TO-DO ITEM A.
In the Dataflow workshop description, where does the batch pipeline read its data from, and where does it write it?
TO-DO ITEM B.
Write out the Dataflow workshop description word for word, everything from "Join us for" down to "features of Dataflow.".
TO-DO ITEM C.
Write what comes next in the Dataflow workshop description, starting right after its final line.
+++ PAGE TEXT
Workshop: Implement a streaming data pipeline with Google Cloud Dataflow

(Aug-25 16:00 UTC)

Join us for an exciting workshop to see Google Cloud Dataflow applied to a real life application with a retail demo!

The first part of the workshop will provide an overview of Google Cloud Dataflow (Google’s fully managed scalable Apache Beam runner) followed by an in-depth simulation of a retail application that will showcase the powerful features of Dataflow.

The second part of the workshop will consist of hands-on labs where participants will interact with a real Google Cloud project and implement a Google Cloud Dataflow pipeline. You will build a batch Extract-Transform-Load pipeline in Apache Beam from scratch, which takes data from Google Cloud Storage and writes it to Google BigQuery. You will also run and build the pipeline on Google Cloud Dataflow. The pipeline will introduce the concepts of ParDo, Beam Schemas, Pcollections, and IO transforms in Beam using a weblog scenario.


  • Level: Beginner/Intermediate.
++++++
+++ INFORMATION
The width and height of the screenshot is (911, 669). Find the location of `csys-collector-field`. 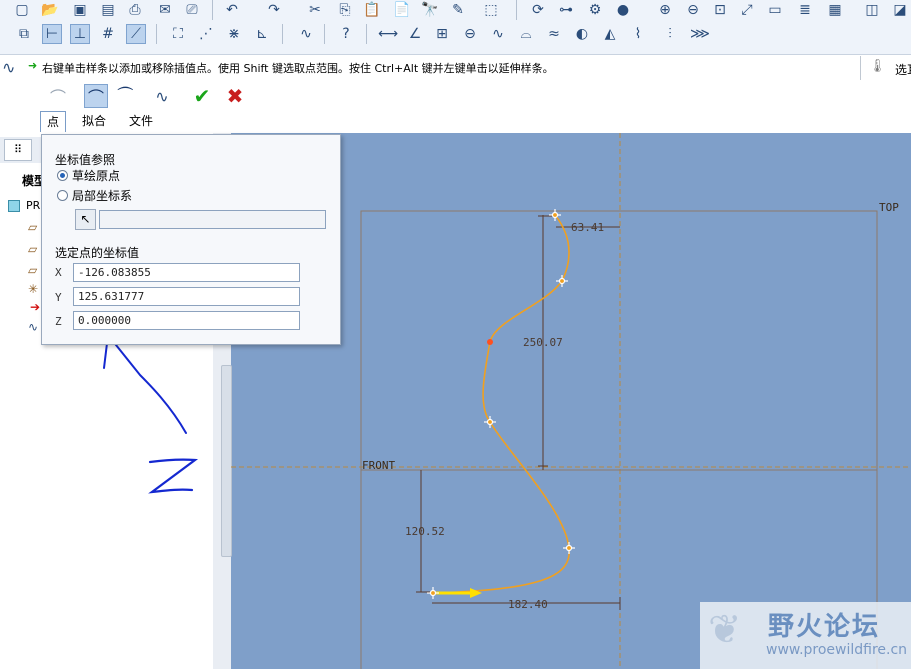

csys-collector-field is located at coordinates (212, 220).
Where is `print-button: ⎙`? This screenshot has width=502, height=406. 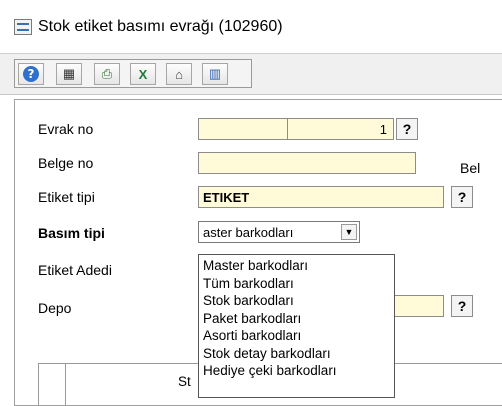
print-button: ⎙ is located at coordinates (107, 74).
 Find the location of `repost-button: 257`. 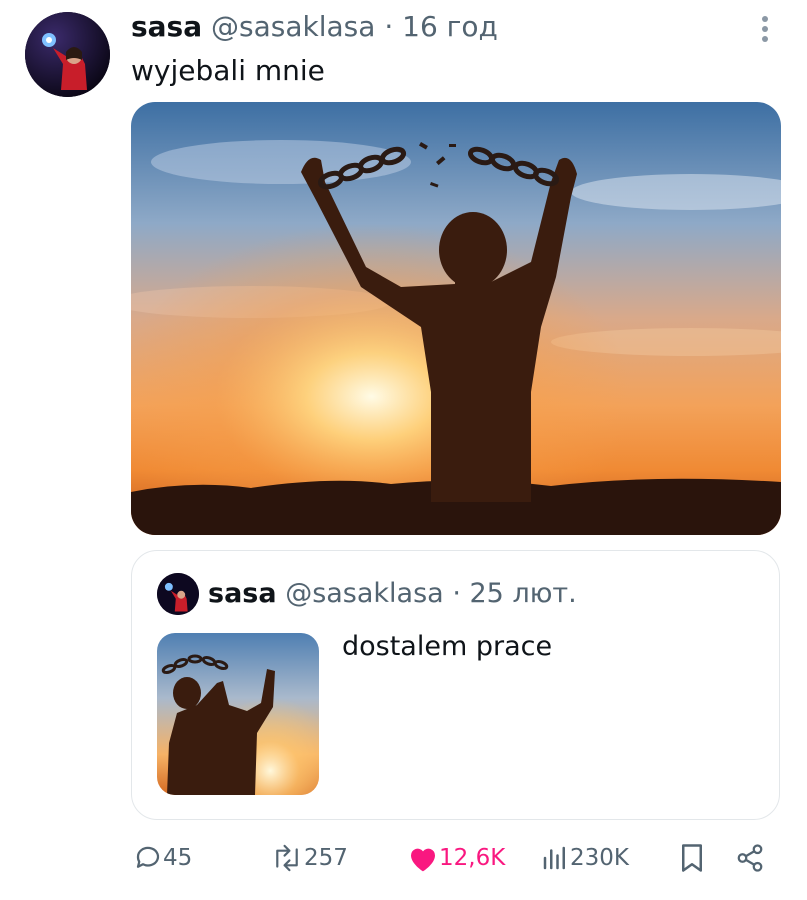

repost-button: 257 is located at coordinates (309, 858).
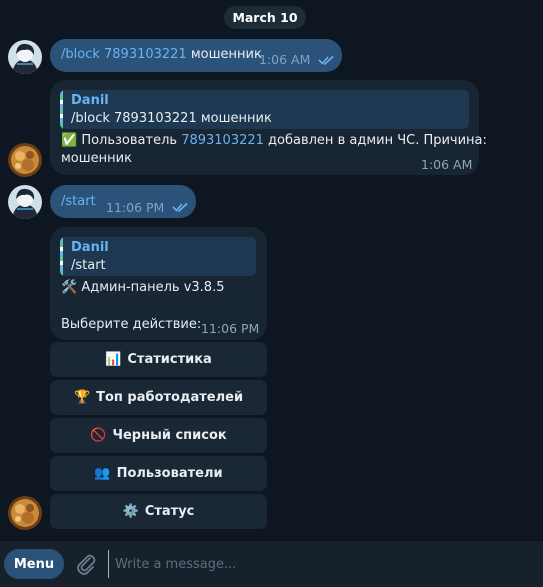  Describe the element at coordinates (170, 436) in the screenshot. I see `keyboard-button-label: Черный список` at that location.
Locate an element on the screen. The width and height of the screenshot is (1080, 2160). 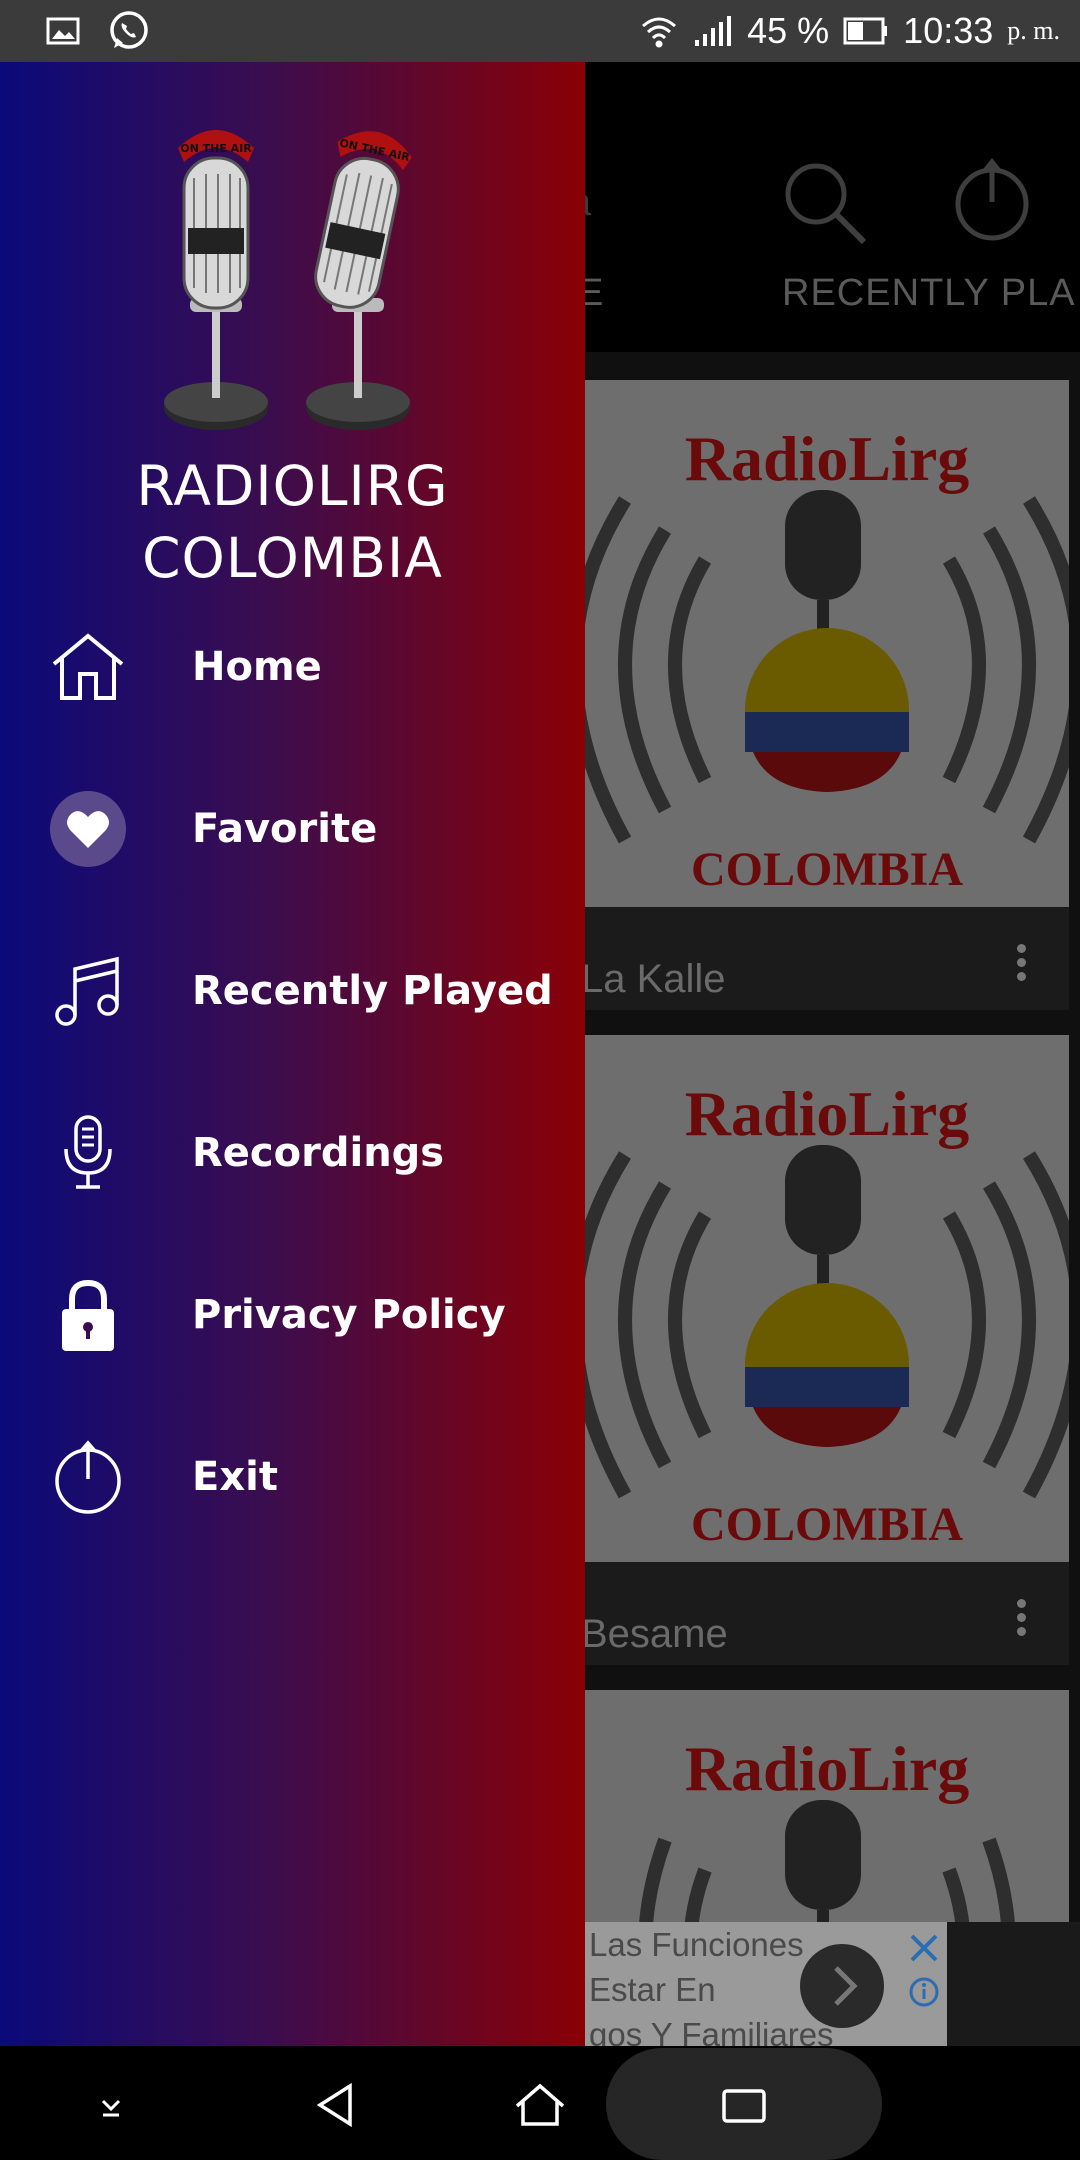
menu-label: Recently Played is located at coordinates (372, 991).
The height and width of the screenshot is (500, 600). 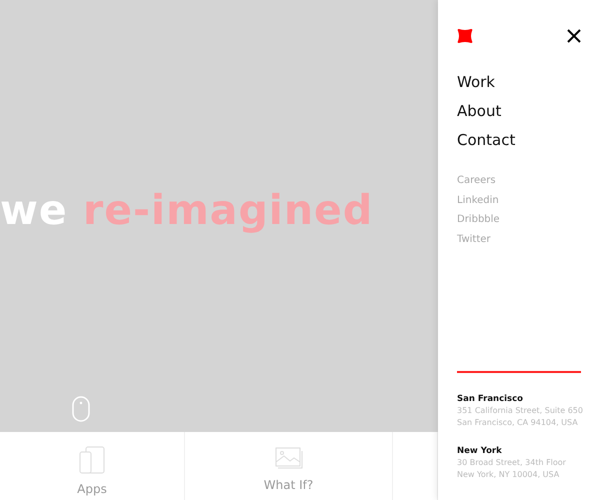 What do you see at coordinates (486, 140) in the screenshot?
I see `menu-link: Contact` at bounding box center [486, 140].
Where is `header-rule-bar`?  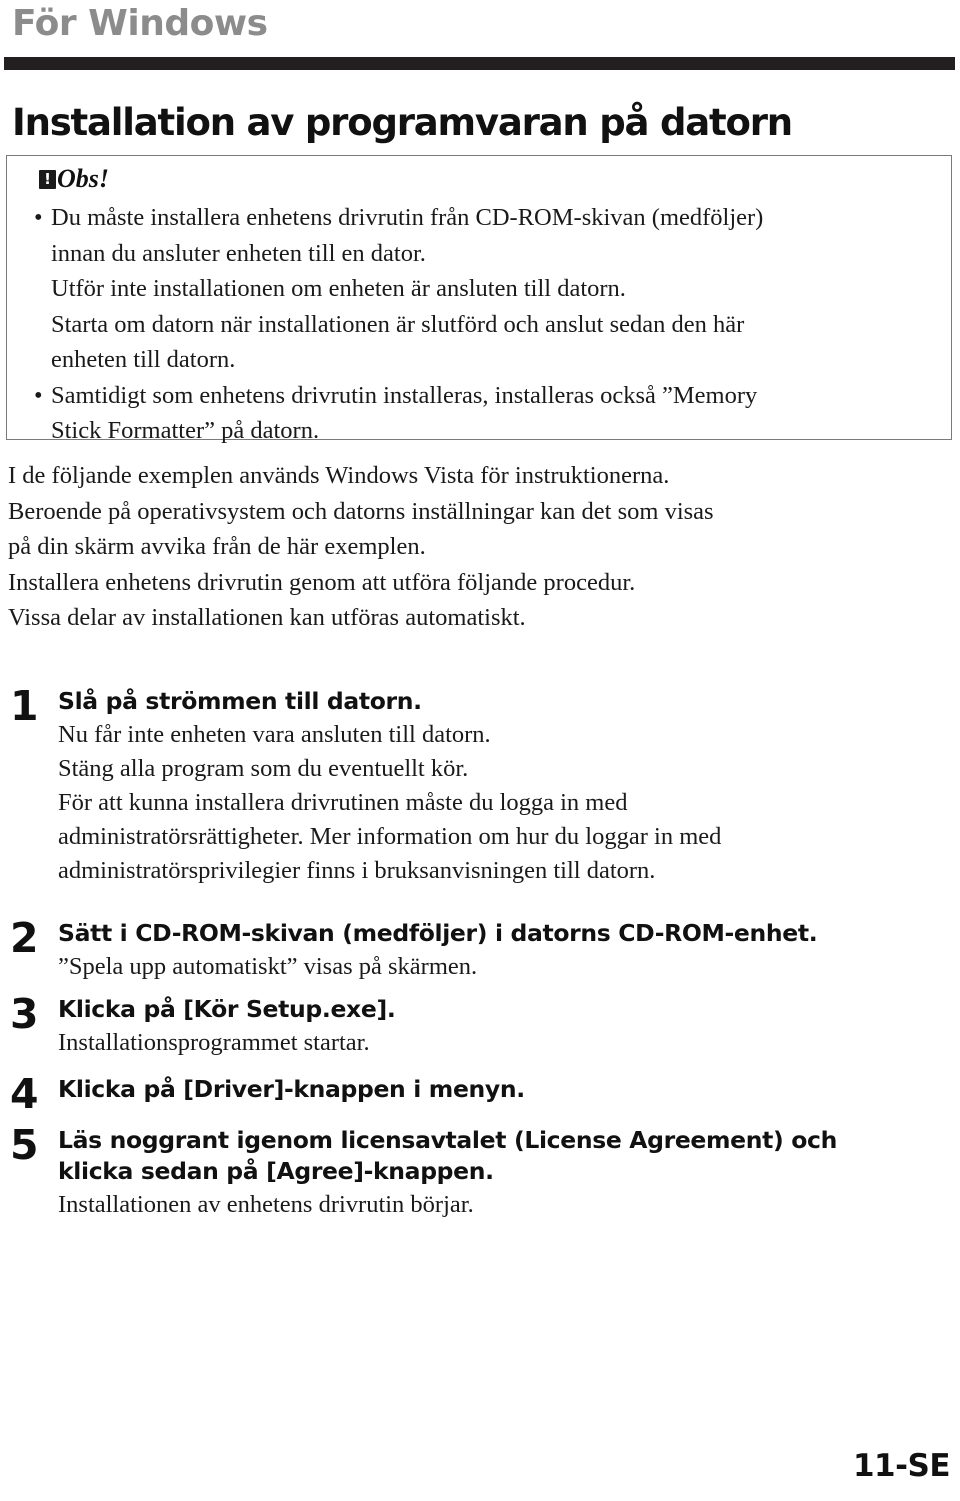 header-rule-bar is located at coordinates (480, 64).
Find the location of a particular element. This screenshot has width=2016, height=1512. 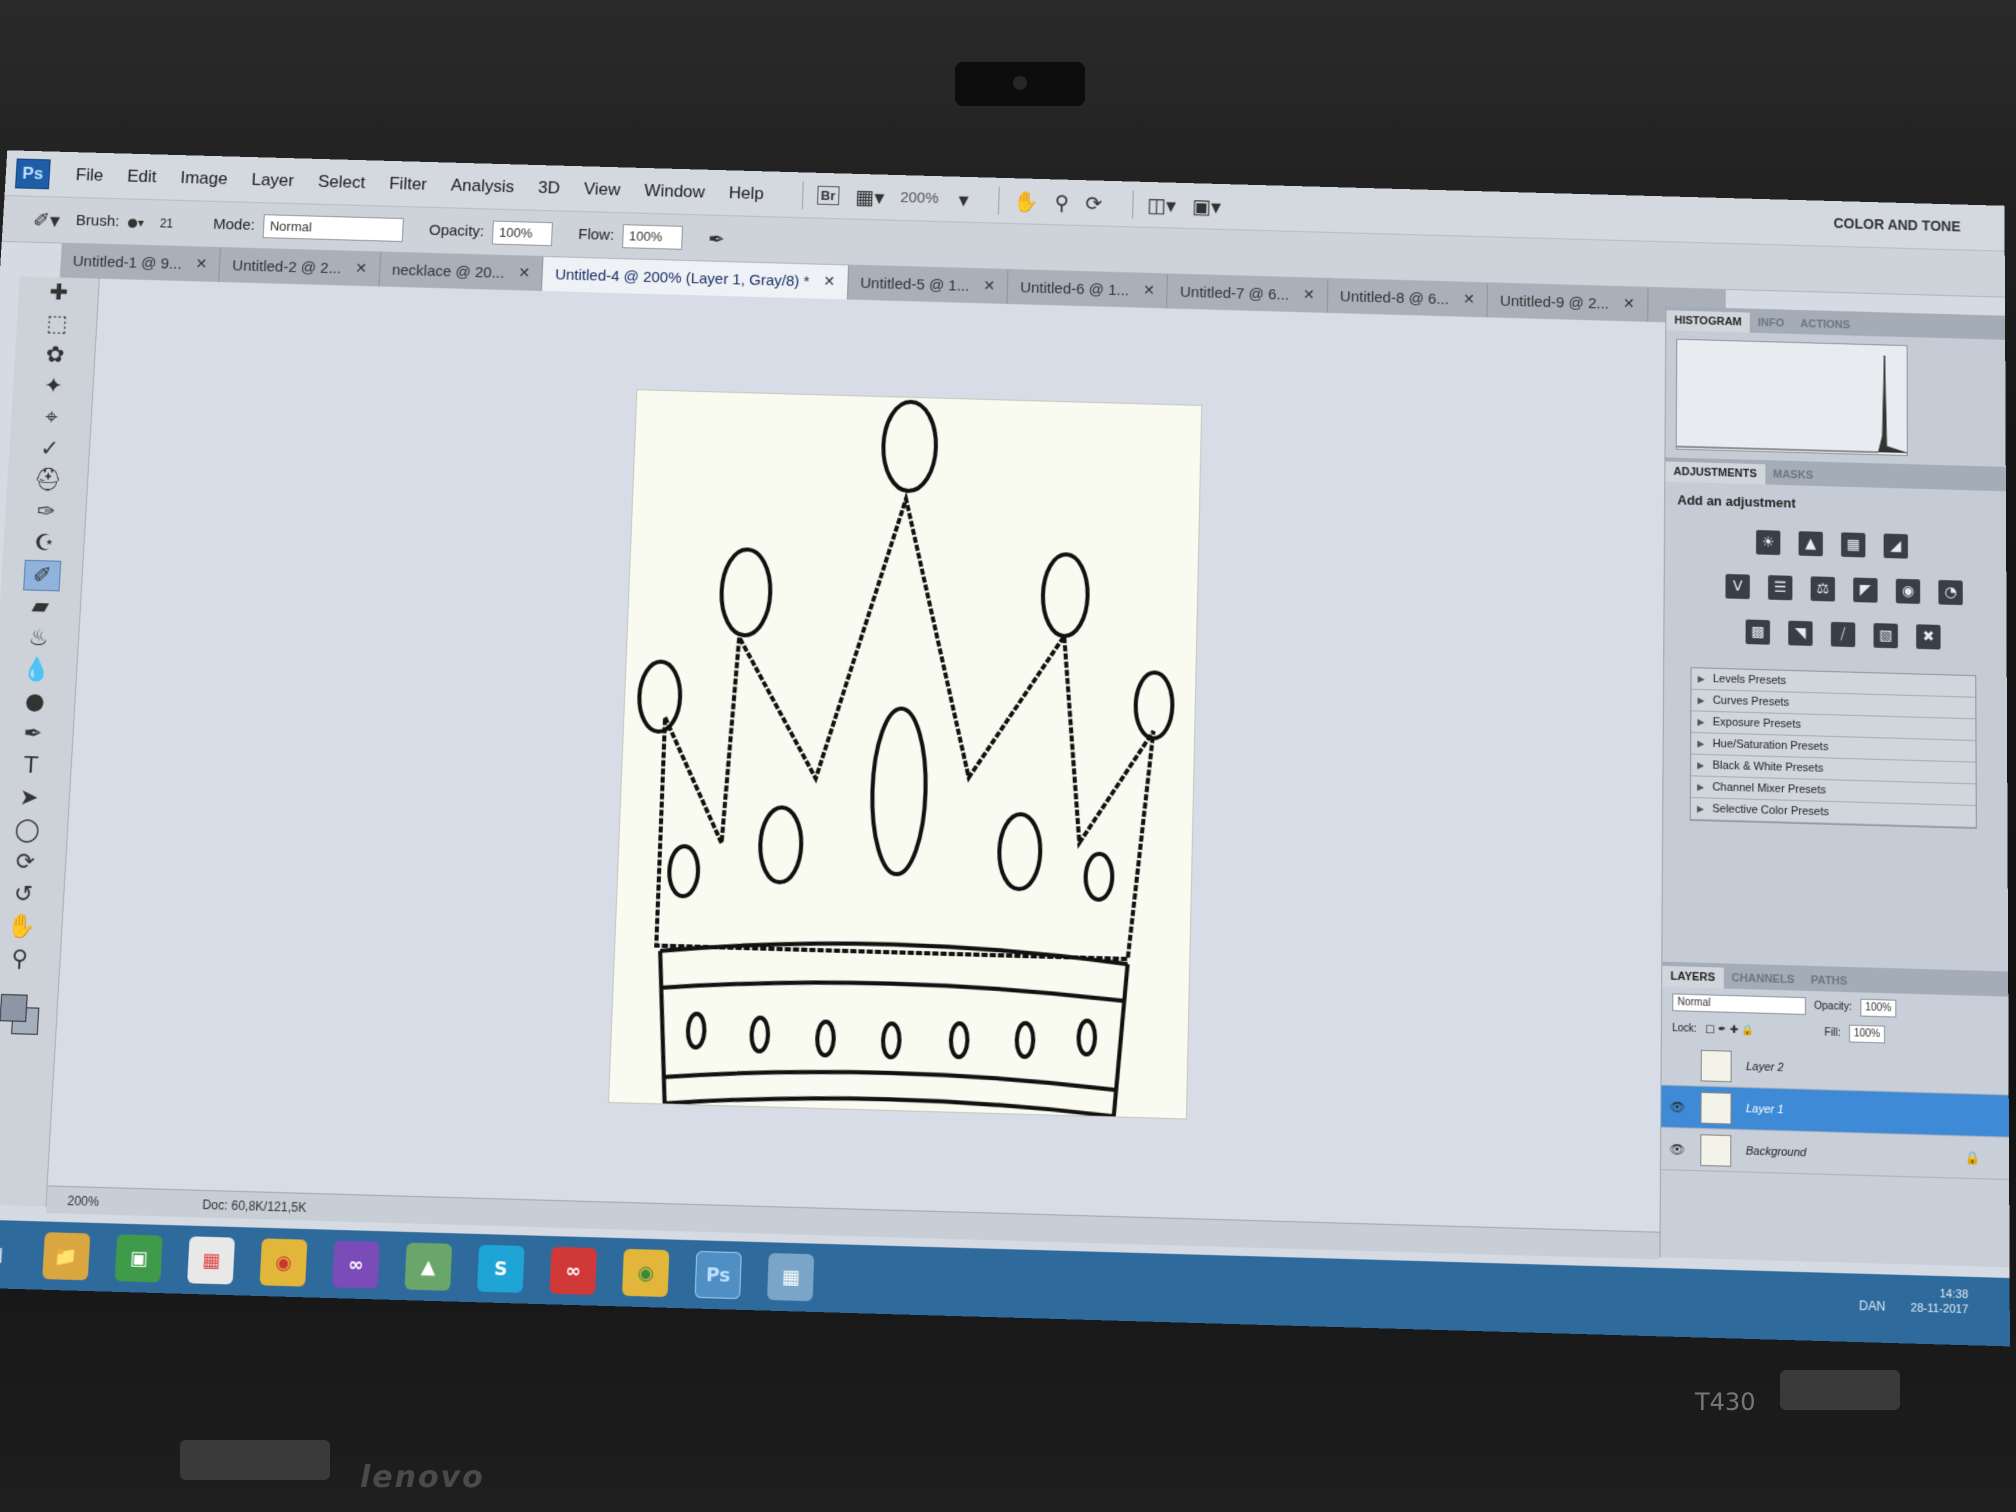

menu-3d: 3D is located at coordinates (550, 187).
++++++
TASK RESULT A.
It reads data from Google Cloud Storage and writes it to Google BigQuery.

TASK RESULT B.
Join us for an exciting workshop to see Google Cloud Dataflow applied to a real life application with a retail demo!

The first part of the workshop will provide an overview of Google Cloud Dataflow (Google’s fully managed scalable Apache Beam runner) followed by an in-depth simulation of a retail application that will showcase the powerful features of Dataflow.

TASK RESULT C.
  • Labs will be written in Java, attendees should have rudimentary knowledge of Java and/or other similar languages, building tools like Maven and basic knowledge of cloud platforms.
  • We will be using Qwiklabs for running the labs. Please sign up at .


This workshop has a limited capacity of 60 attendees. If you are commited to participating, please register at

Slack channel

If you have any questions about this workshop or need assistance please join the #beam-summit-gcp channel in the ASF slack workspace.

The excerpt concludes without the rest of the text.